Re: #13 - Mature white pines intercept almost all the sunlight
Posted: Fri Jan 15, 2021 6:06 pm
by Robert Carroll
Kayla,
The stimulus has already "baked in" the idea that we are dealing with a dense forest. Once you have mature white pines, no sunlight will get to any lower tree, so once maturation occurs, any tree that hasn't yet started growing is out of luck. That's why in answer choice (A) it's key that the age difference between trees CAN be as long as it takes a pine to mature, but no longer. Between the initial growth of one of these trees and its reaching maturation, other pines could grow, but, if the difference in ages is longer than that, a newly-growing tree will be prevented from growing by the already-mature trees out there.
Robert Carroll
Re: #13 - Mature white pines intercept almost all the sunlight
Posted: Sun Dec 10, 2023 8:05 pm
by ericsilvagomez
Hi,
For this problem, I guessed A because the last sentence says, "A stand of trees consists of nothing but mature white pines." Was I correct in using that logic to make that guess? I did not understand the language of much of the stimulus, and the stimulus did not seem to support the other answer choices as much.

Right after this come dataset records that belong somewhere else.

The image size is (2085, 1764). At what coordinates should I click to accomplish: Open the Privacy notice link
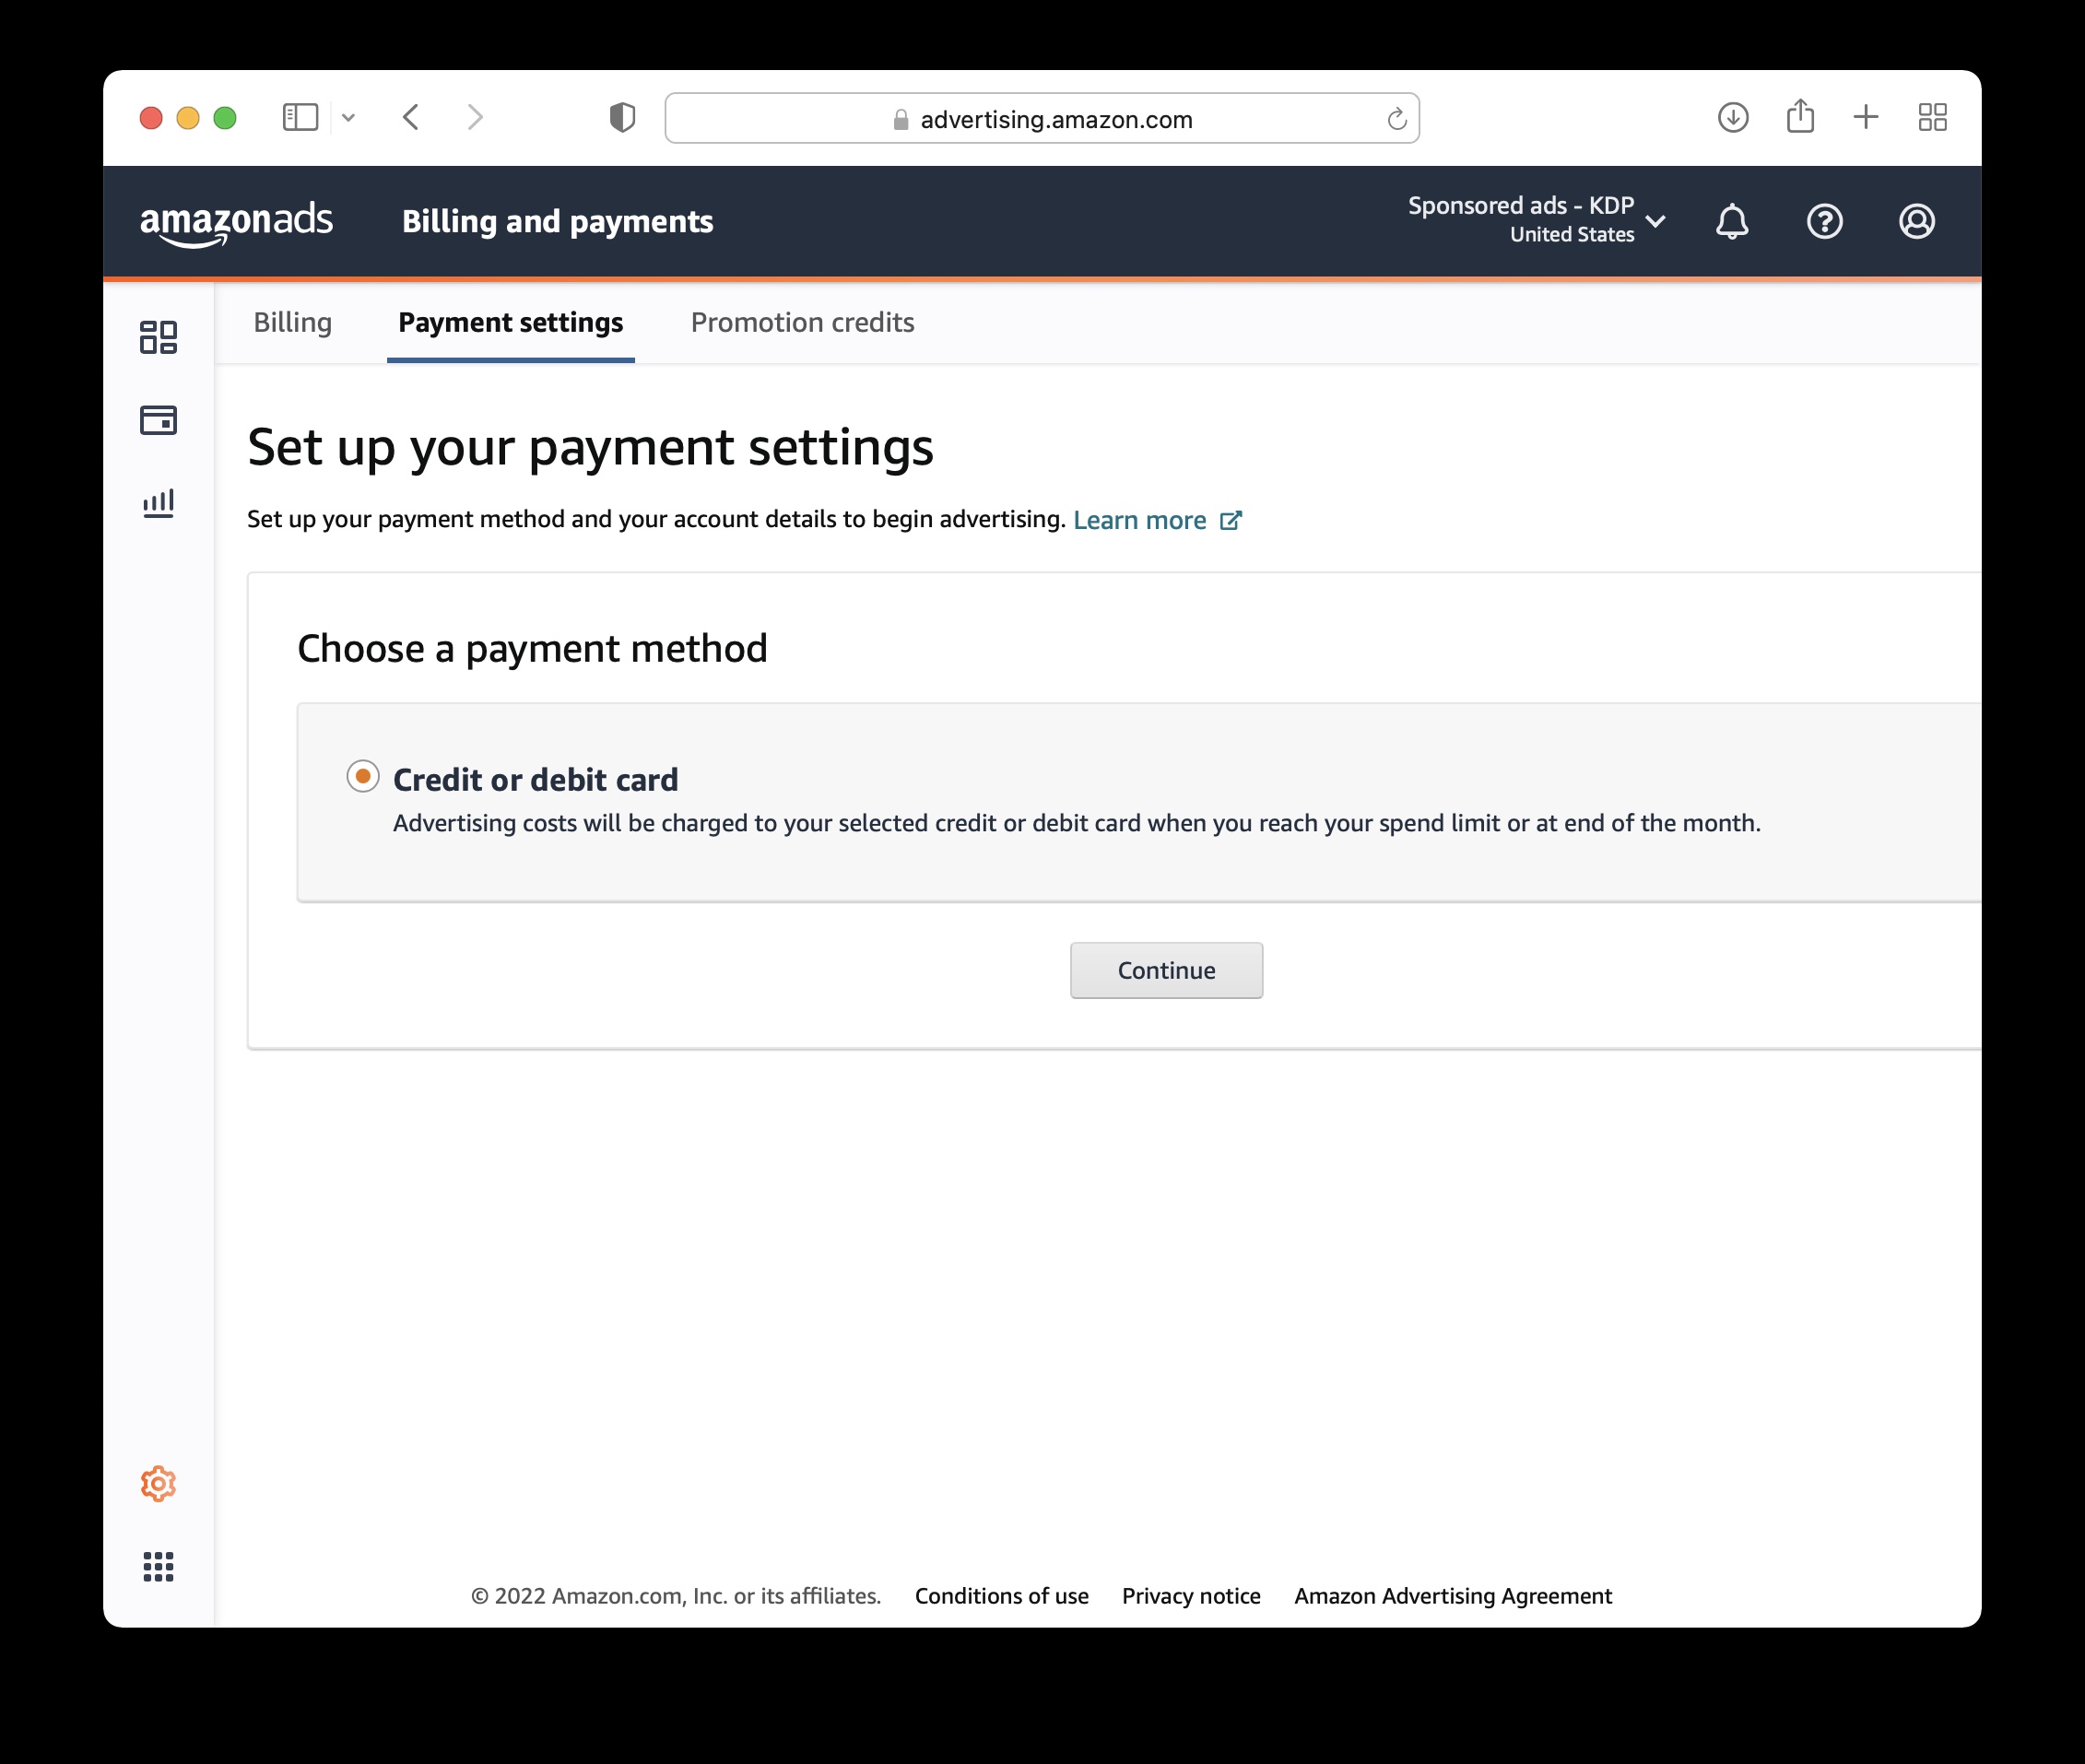[x=1191, y=1596]
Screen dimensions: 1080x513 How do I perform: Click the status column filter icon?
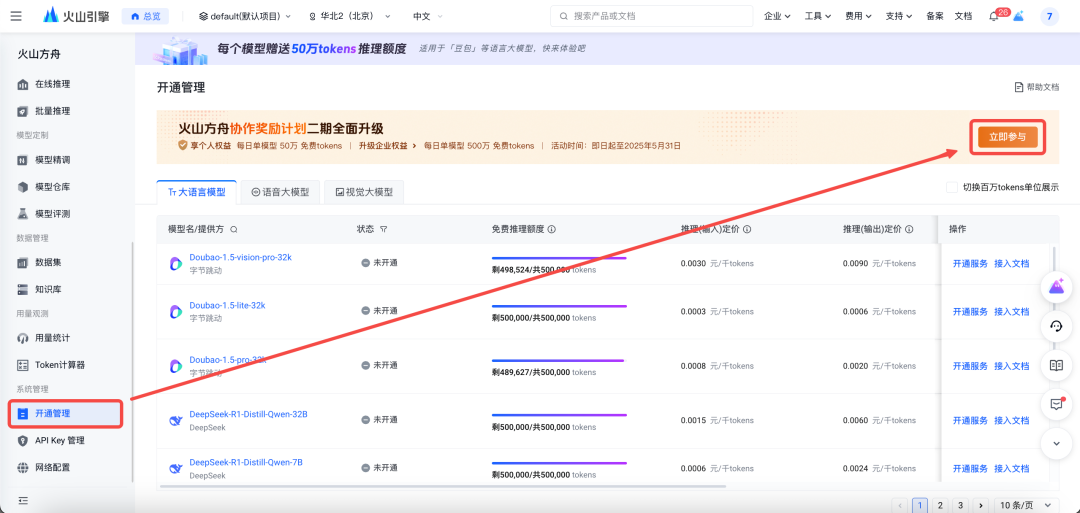384,229
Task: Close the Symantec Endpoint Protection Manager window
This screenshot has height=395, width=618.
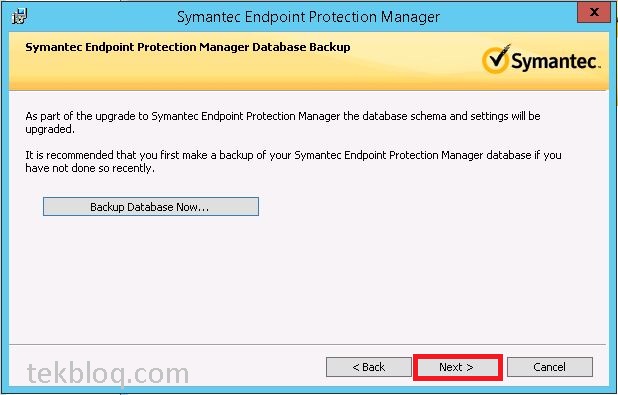Action: [594, 12]

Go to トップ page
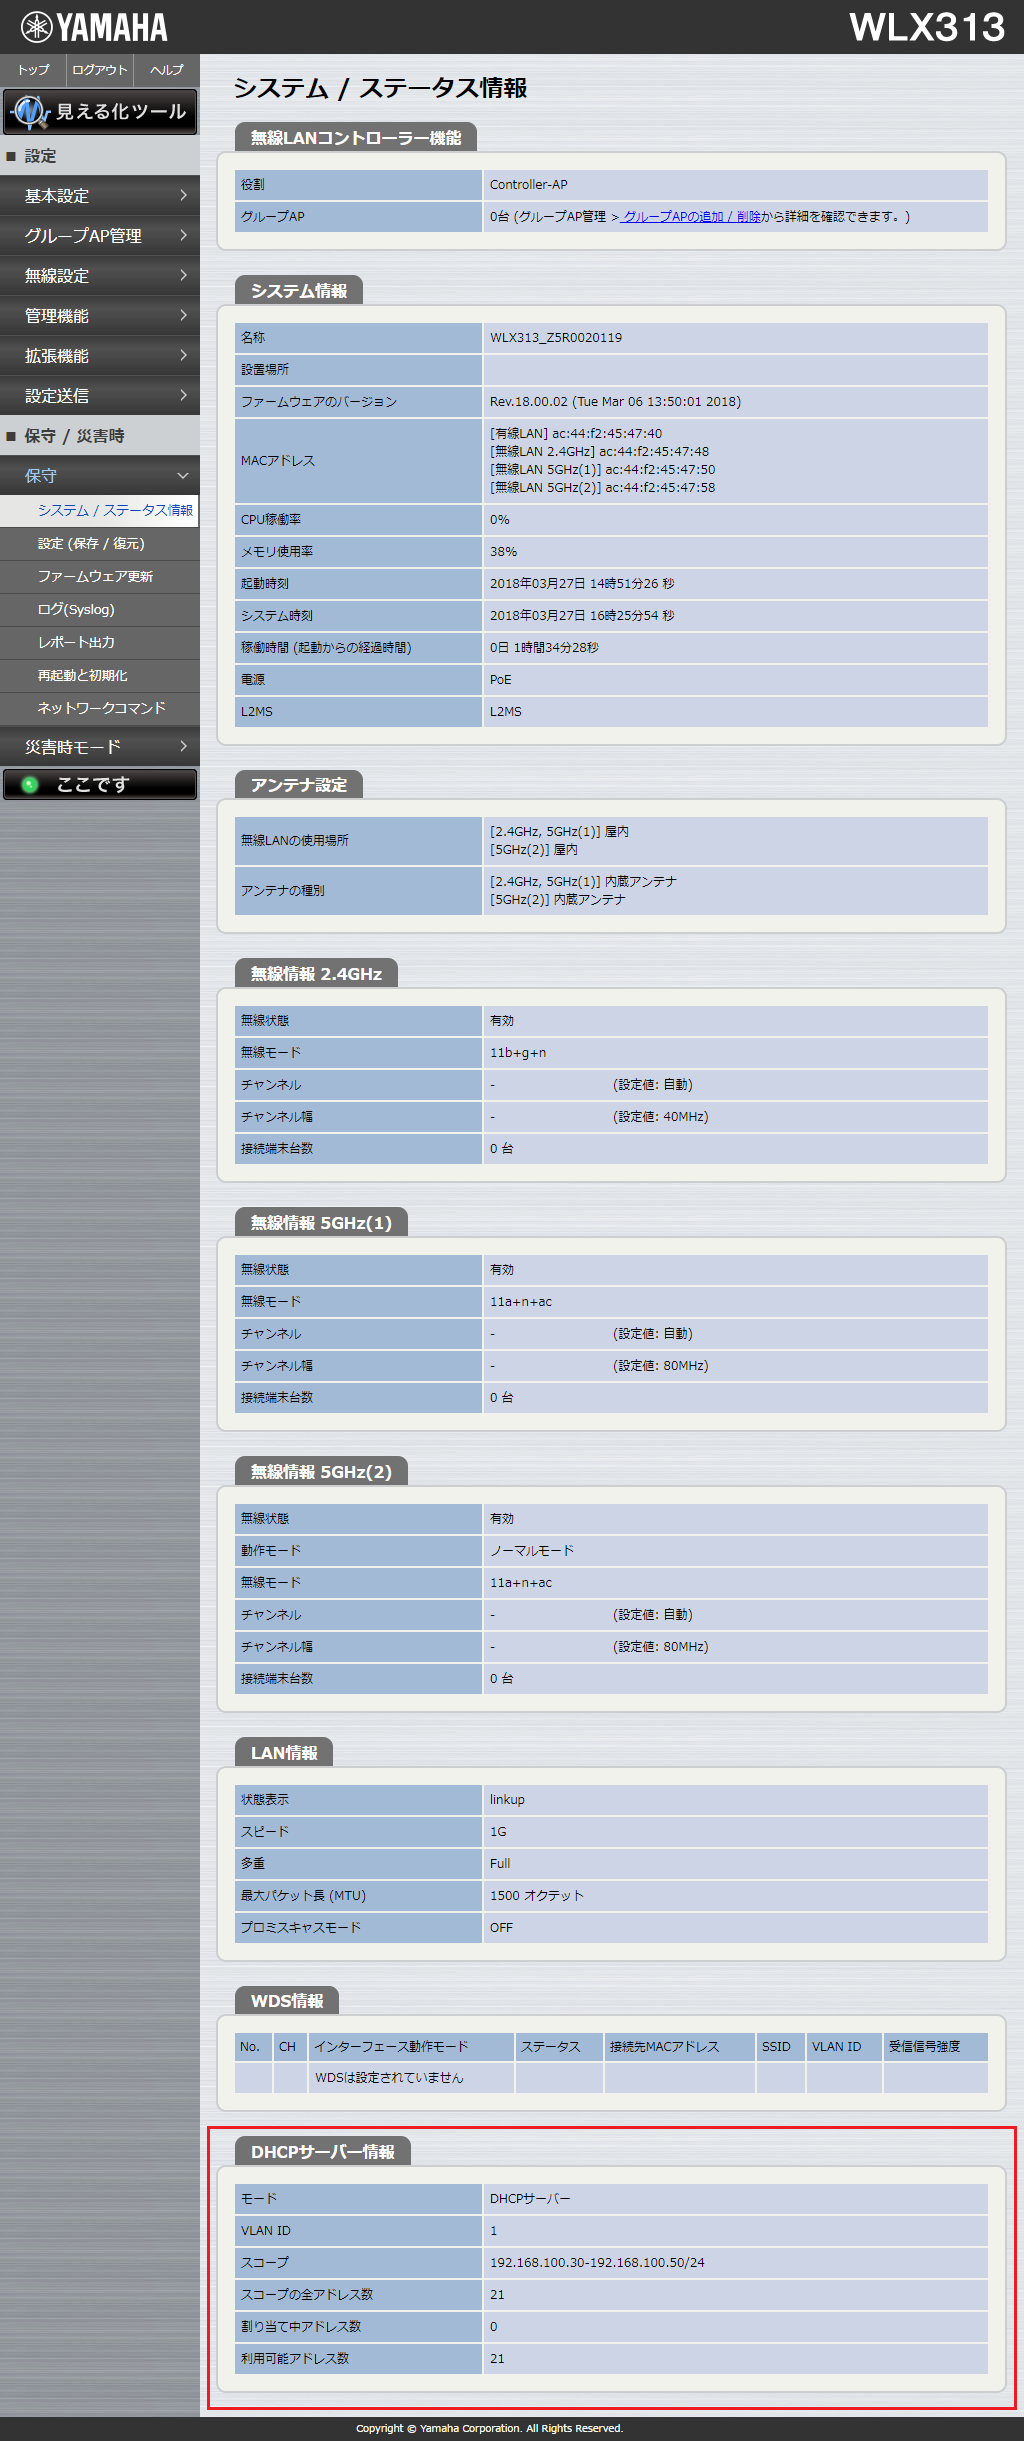(x=33, y=70)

Re: #13 - Mature white pines intercept almost all the sunlight
Posted: Wed Dec 13, 2023 5:17 pm
by Robert Carroll
ericsilvagomez,
There's no need to make a guess. If light doesn't get through, then once the trees are mature, no new trees will really be able to grow underneath them. So the "new" trees have to grow before the "old" trees block out all the light, which will limit the age differences among the trees pretty severely.
What in the stimulus didn't you understand?